How can a firm's strategy make the best use of the firm's resources? How does a firm's decision to have a centralized versus a decentralized organizational structure affect its strategy?
What will be an ideal response?
Strategy is a planned set of actions that managers employ to make best use of the firm's resources and core competencies to gain competitive advantage. When developing strategies, managers start by examining the firm's specific strengths and weaknesses. They then analyze the particular opportunities and challenges that confront the firm. Once they understand the firm's strengths, weaknesses, opportunities, and challenges, they decide which customers to target, what product lines to offer, how best to contend with competitors, and how generally to configure and coordinate the firm's activities around the world.

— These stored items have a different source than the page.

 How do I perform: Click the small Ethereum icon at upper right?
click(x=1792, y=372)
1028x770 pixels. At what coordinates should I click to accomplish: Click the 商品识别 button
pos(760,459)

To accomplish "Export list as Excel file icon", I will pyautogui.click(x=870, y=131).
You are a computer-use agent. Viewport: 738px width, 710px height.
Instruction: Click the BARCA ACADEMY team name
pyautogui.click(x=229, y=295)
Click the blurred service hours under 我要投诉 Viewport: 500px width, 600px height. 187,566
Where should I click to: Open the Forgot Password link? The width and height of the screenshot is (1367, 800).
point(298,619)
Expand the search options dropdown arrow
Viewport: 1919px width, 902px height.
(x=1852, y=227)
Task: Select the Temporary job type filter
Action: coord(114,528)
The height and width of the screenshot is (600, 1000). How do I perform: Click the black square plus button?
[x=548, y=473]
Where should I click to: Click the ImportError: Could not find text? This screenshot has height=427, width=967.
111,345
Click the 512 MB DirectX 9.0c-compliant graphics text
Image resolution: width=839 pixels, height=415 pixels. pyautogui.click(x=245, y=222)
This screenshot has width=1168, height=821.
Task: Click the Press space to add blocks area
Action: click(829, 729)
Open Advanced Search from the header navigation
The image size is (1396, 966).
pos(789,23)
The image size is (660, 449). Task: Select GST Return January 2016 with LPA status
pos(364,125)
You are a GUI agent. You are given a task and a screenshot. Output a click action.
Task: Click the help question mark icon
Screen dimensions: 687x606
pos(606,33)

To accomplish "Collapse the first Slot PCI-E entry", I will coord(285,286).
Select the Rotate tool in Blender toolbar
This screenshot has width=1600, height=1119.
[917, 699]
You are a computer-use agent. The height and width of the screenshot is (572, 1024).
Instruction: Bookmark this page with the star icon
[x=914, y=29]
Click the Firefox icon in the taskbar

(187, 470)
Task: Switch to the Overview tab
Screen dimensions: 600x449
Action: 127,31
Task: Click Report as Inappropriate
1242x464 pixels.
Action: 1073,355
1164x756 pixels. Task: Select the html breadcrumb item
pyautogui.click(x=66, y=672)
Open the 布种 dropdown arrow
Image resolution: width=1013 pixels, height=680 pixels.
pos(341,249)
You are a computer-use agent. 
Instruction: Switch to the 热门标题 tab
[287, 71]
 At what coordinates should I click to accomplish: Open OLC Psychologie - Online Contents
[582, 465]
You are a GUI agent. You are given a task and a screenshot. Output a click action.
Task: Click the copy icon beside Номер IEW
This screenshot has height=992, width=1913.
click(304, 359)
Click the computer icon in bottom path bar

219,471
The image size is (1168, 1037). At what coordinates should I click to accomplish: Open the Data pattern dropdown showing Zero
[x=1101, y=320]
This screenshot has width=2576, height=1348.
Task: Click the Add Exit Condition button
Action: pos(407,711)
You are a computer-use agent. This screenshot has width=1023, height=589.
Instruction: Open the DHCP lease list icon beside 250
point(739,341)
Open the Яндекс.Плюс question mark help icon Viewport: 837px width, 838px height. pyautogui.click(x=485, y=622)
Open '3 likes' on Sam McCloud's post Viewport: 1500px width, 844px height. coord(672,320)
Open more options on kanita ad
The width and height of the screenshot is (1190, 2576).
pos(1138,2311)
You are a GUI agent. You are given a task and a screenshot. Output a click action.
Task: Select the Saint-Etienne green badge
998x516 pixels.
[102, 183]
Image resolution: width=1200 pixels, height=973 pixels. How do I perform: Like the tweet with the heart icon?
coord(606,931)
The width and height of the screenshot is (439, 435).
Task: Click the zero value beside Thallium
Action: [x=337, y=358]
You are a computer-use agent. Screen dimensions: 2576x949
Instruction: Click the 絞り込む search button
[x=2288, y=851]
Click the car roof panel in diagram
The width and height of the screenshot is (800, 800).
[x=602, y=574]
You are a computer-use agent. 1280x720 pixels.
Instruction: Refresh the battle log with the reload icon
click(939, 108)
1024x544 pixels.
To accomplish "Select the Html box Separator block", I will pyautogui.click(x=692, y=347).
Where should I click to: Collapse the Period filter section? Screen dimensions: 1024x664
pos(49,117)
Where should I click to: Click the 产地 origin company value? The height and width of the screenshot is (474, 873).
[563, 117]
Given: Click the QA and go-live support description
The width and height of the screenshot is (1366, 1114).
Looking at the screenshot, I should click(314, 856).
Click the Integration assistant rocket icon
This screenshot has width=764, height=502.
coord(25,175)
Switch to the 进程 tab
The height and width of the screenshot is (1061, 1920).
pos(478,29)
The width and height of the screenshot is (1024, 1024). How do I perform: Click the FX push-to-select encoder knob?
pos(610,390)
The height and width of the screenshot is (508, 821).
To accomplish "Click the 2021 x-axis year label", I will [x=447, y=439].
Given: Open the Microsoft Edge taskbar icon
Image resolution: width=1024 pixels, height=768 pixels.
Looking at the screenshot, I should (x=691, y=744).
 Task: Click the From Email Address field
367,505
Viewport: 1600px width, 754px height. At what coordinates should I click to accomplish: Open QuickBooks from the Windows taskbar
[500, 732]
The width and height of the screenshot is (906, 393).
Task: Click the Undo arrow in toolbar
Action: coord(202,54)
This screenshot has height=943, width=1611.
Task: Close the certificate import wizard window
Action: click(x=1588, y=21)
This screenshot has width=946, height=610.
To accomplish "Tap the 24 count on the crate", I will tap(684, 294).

International strategy is strategy carried out in two or more countries. Managers in experienced MNEs develop international strategies to help the firm allocate scarce resources and configure value-adding activities on a worldwide scale, participate in major markets, implement valuable partnerships abroad, and engage in competitive moves in response to foreign rivals.
A fundamental issue in organizational structure is how much decision-making responsibility the firm should retain at headquarters and how much it should delegate to foreign subsidiaries and affiliates. This is the choice between centralization and decentralization.
A centralized approach gives headquarters considerable authority and control over the firm's activities worldwide. A decentralized approach means substantial autonomy and decision-making authority are delegated to the firm's subsidiaries around the world. In every company, management tends to devise a structure consistent with its vision and strategies. Thus, MNEs that emphasize global integration tend to have a centralized structure. Those that emphasize local responsiveness generally are decentralized.
Planning shared by managers at headquarters and at subsidiaries, with negotiation and give-and-take on both sides, is vital to the design of effective strategies.